Work on two major affordable housing projects in Ontario moves ahead

Robert Ortiz, Boise, works on the foundation of what will become a portion of a 70-unit townhouse project in Ontario. The $11 million venture is scheduled to open sometime in the fall of 2022. (The Enterprise/PAT CALDWELL)

ONTARIO – Work on a 70-unit townhouse complex in northeast Ontario is moving ahead and it could be open for area residents by next fall.

Home First Development LLC, a Portland company, is developing the $11 million project that is seen by many officials as a good, first step to boosting the area’s affordable housing inventory.

“We are around 20 percent complete and I believe we just starting framing,” said Ben Pray, owner of Home First Development.

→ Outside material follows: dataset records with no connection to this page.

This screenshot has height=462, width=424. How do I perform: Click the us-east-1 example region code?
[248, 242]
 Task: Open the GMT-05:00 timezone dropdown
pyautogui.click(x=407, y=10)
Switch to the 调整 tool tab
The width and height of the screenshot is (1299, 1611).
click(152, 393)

The project is on a six-acre parcel on Northeast 3rd Avenue between Motel 6 and the Ontario Bottle Drop Redemption Center.

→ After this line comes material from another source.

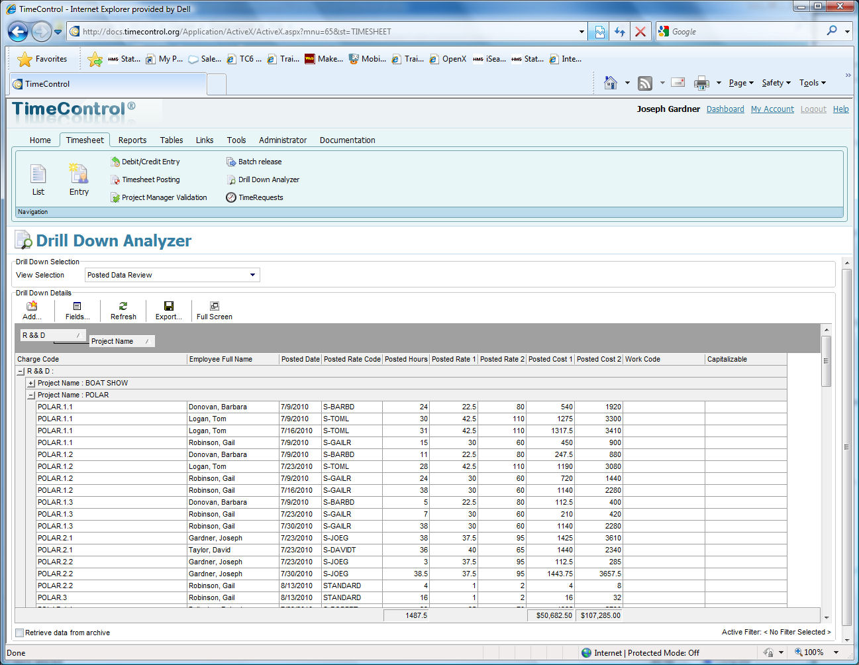
Task: Expand the BOAT SHOW project group
Action: pyautogui.click(x=31, y=383)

The project is funded through a zero-interest loan from the Oregon Housing and Community Services Department, a $300,000 grant from the Meyer Memorial Trust, private funding and state tax credits.

The project is the biggest affordable building venture in the city in the past 40 years, said Dan Cummings, Ontario Community Development Department director.

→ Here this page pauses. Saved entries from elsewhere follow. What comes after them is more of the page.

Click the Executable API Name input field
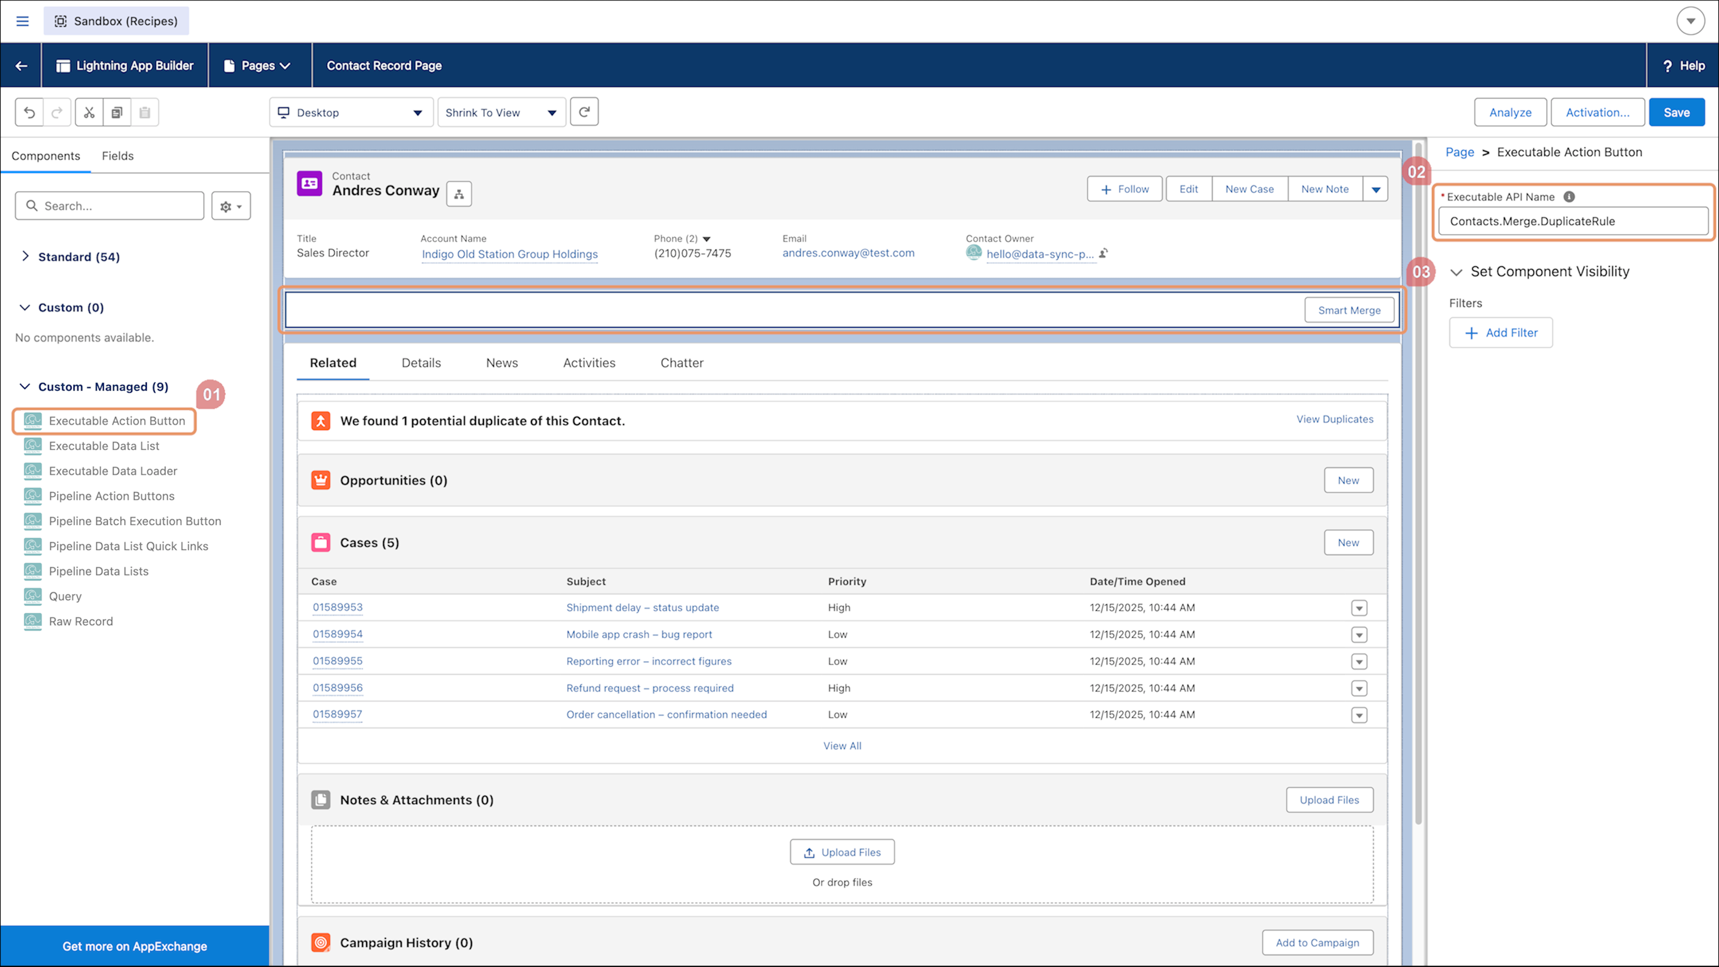[x=1573, y=221]
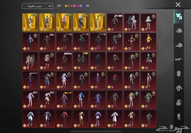The height and width of the screenshot is (133, 191).
Task: Select the Godzilla outfit thumbnail
Action: click(64, 60)
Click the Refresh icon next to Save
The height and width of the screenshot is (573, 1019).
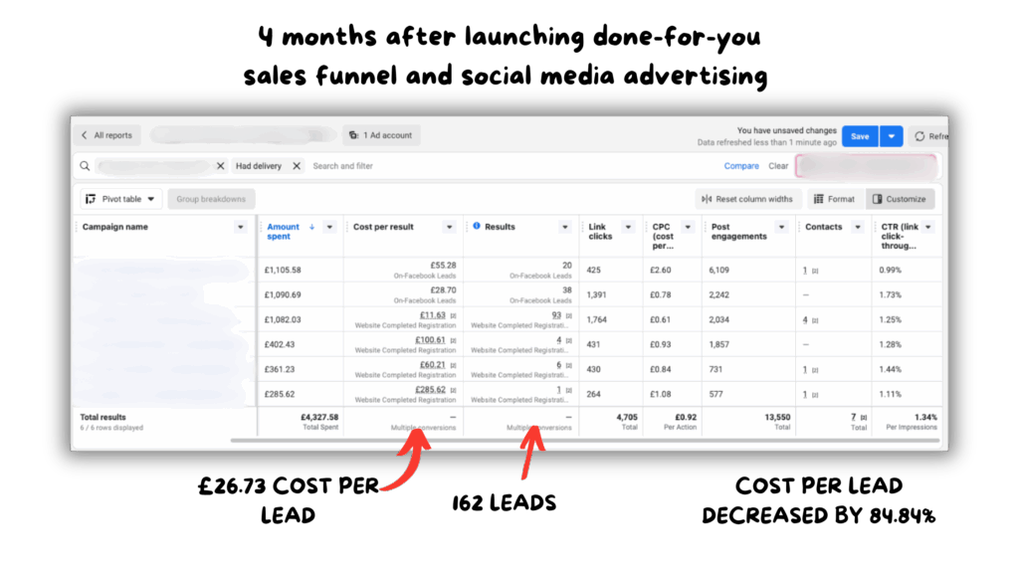(x=919, y=136)
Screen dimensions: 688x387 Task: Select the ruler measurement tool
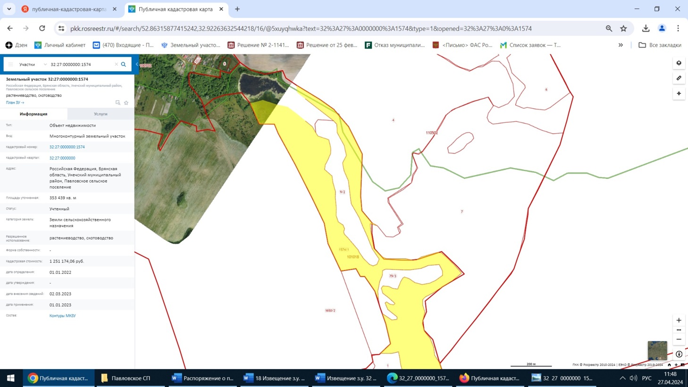(679, 78)
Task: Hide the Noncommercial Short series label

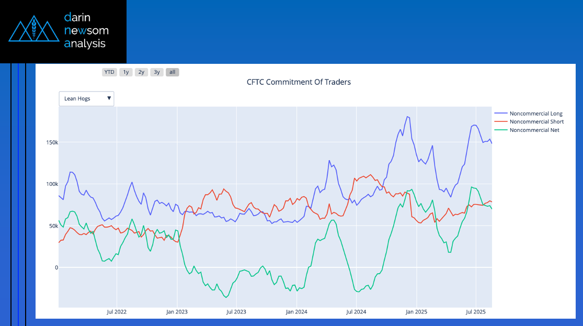Action: click(x=536, y=121)
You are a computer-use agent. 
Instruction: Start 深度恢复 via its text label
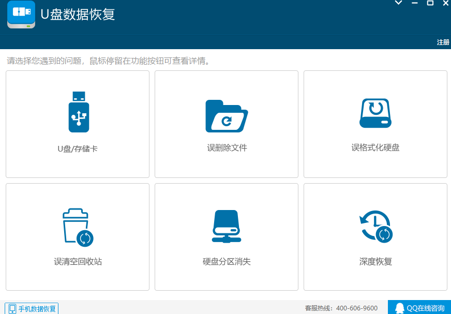375,262
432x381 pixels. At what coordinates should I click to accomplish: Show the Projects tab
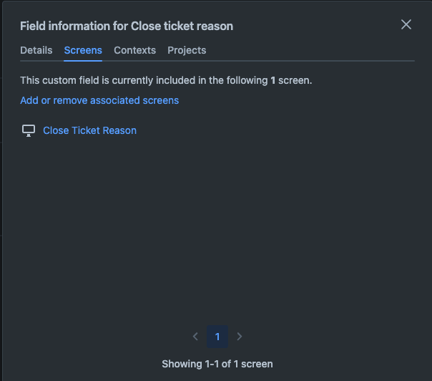[x=187, y=50]
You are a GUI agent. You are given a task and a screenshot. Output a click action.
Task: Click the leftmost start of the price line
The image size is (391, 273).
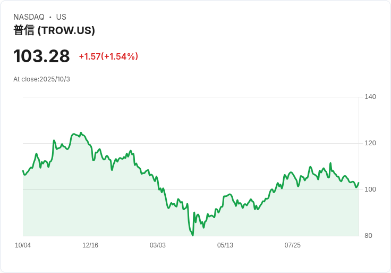point(23,171)
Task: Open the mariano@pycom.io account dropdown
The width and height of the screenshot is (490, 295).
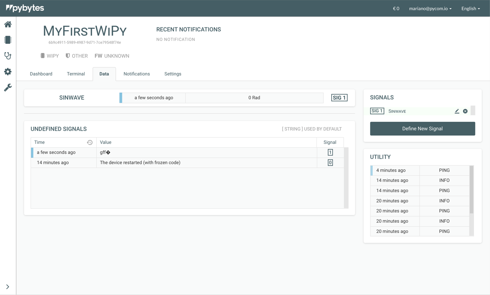Action: point(430,9)
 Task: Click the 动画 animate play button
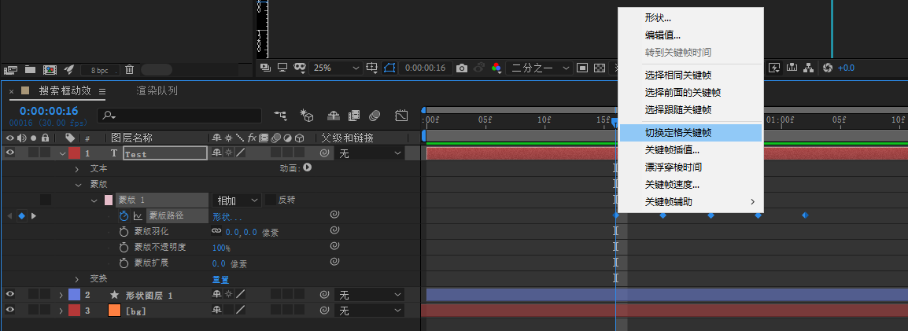click(308, 167)
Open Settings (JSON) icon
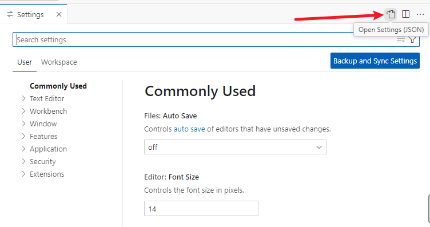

Pray said Ontario Townhomes will consist of 32 two-bedroom, 950-square-foot units and 38 three-bedroom units at 1,150 square feet.

“We want people to know this is quality housing ­– quartz countertops, washers, dryers – and they will be very efficient so utility bills will be low,” said Pray.

Pray said the townhouses will be grouped into blocks of four or five buildings and will include outdoor recreation areas, a sports court, community room and 128 parking spaces.

“The key aspect is they will be rented affordably,” said Pray.

Work is also going forward on a $16 million project to transform Presbyterian Community Care Center into 56 affordable rental units.

The project is spearheaded by Northwest Housing Alternatives, a Portland non-profit.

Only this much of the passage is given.